Andy WarholAndy Warhol – Photo: Getty Images

Infamous and controversial, Andy Warhol’s “Mao Portfolio” was published in 1972 and reflects both the political and cultural zeitgeist of that era. As a prescient consumer of media and highly influential artist, Warhol’s fascination with China’s Mao Zedong was, in large part, attached to how the leader’s reputation and political power circulated as an image: “I have been reading so much about China,” Warhol said in 1971. “They don’t believe in creativity. The only picture they ever have is of Mao Zedong. It’s great. It looks like a silkscreen.” By appropriating Mao’s propaganda portrait and rendering it as a silkscreen, Warhol made the complex geopolitical moment his own; the complete portfolio was co-published in 1972 by Styria Studio, Inc. and Castelli Graphics in an edition of 250 and is today one of Warhol’s most iconic and widely recognized works of art. Warhol’s Mao prints, however, remain banned in China.

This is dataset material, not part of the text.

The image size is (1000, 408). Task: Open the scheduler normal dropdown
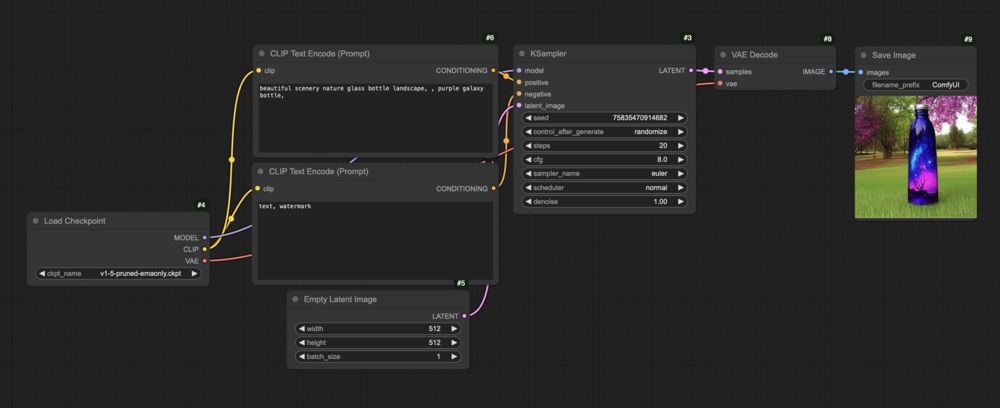pyautogui.click(x=605, y=187)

Andy Warhol Mao PortfolioA complete “Mao Portfolio” by Andy Warhol features 10 images of the Chinese leader in vibrant colors. Photo: Rago/Wright Auctions

Following President Richard Nixon’s landmark visit to Communist China in February 1972—which broke a 25-year hiatus in diplomatic relations between China and the United States—LIFE magazine dubbed Mao the most famous person in the world. Given that Warhol had long been enamored with celebrity culture and the growing curiosity in America about life in China before and after Nixon’s visit, it makes sense that Warhol turned Mao into a subject for his art. The portrait model for Warhol’s Mao series is an austere photograph featured on the cover of many editions of his ubiquitous collection, “Quotations from Chairman Mao Tse-Tung” (The Little Red Book), first published in 1964. However, similar to Warhol’s colorful, glamorized images of Marilyn Monroe in paintings and prints throughout the 1960s, his renderings in the “Mao Portfolio” make use of a varied, at times garish, palette in which the supreme leader’s lips and cheeks appear rouged, and the mole on his chin darkened, while abstract, graffiti-esque squiggles add an irreverent flourish to the background on either side of Mao’s face.

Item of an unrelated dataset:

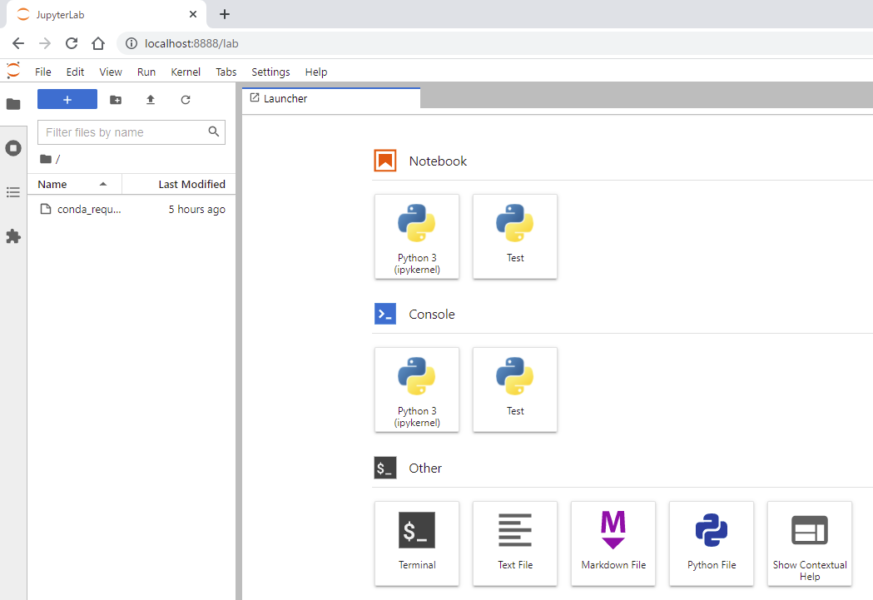This screenshot has width=873, height=600.
Task: Launch Test kernel console
Action: point(515,389)
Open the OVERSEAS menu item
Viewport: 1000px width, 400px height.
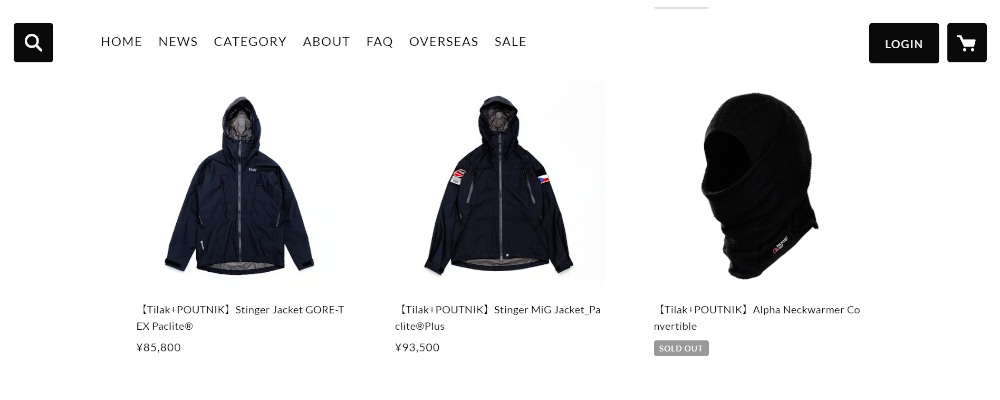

Warhol Mao printWith its bold, artificial colors and mass-produced screenprinting technique, Warhol’s Mao prints
turned the communist leader into a consumable object rather than a symbol of political ideology
Photo: Rago/Wright Auctions

Ultimately, Warhol’s “Mao Portfolio” explores the intersection of the propaganda of social control and the oversaturation ethics of capitalist advertising, transforming the Chinese leader into a consumable object. Despite Mao’s association with Communist ideology, Warhol’s prints turned Mao into a Pop icon and marked Warhol’s gradual shift beyond mostly appropriating images of celebrities into political portraiture and commentary — his 1964 work, “Birmingham Race Riot,” signaled an earlier predilection toward the political. While the Mao prints and corresponding paintings were largely praised for their bold colors and mass-produced techniques, they also faced criticism and censorship, particularly in China, where they were seen as disrespectful. Nevertheless, Warhol’s “Mao Portfolio” continues to provoke discussion about cultural exchange between the East and the West, leaving a lasting mark on international relations and the volatile currency of fame.